Я пишу Вам, дорогой лорд Байрон, после того как испытал самые нежданные и тяжкие беды354, и сейчас подвергаюсь опасностям и преследованиям. Однако у меня есть для Вас и добрые вести. Клер благополучно родила прелестную девочку355. Мать и ребенок чувствуют себя хорошо; о ребенке Мэри говорит, что он великолепно сложен и с первого дня обнаруживает совершенно необычную живость и осмысленность. Впрочем все это, и больше, Вы узнаете из писем Клер.

Моя бывшая жена умерла. Это произошло при обстоятельствах столь ужасных, что я едва решаюсь о них думать.

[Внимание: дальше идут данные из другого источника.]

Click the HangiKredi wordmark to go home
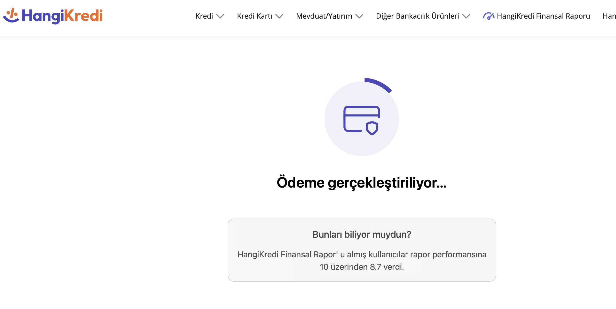Image resolution: width=616 pixels, height=309 pixels. point(62,16)
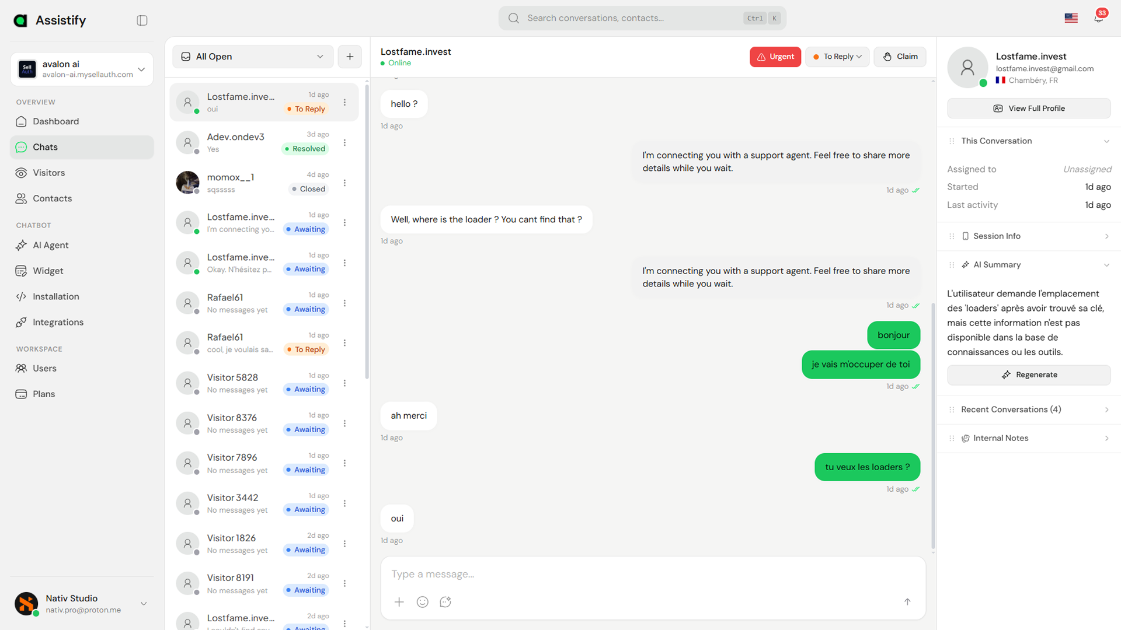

Сестра ее, о которой Вы от меня слышали, несомненно (если не в глазах закона, то на деле) убила ее ради отцовских денег. Поэтому событие, которое я считал для меня безразличным, после гораздо более тяжкого удара356, потрясло меня так, что я не знаю, как я это пережил. Сейчас ее сестра подала на меня в Канцлерский суд с целью отнять у меня моих несчастных детей, ставших мне теперь дороже, чем когда-либо; лишить меня наследства, бросить в тюрьму и выставить у позорного столба за то, что я революционер и атеист. Как видно, живя у меня, она похитила некоторые бумаги, подтверждающие эти обвинения. По мнению адвоката, она, несомненно, выиграет дело, хотя мне, быть может, удастся избегнуть полного разорения в денежном смысле. Итак, меня повлекут перед судилище деспотизма и изуверства и отнимут у меня детей, имущество, свободу и доброе имя за то, что я обличал их обман и бросил вызов их наглому могуществу. Но я не сдамся, хотя мне намекали, что можно купить победу ценой отречения. Я слишком горжусь тем, что избран их жертвой.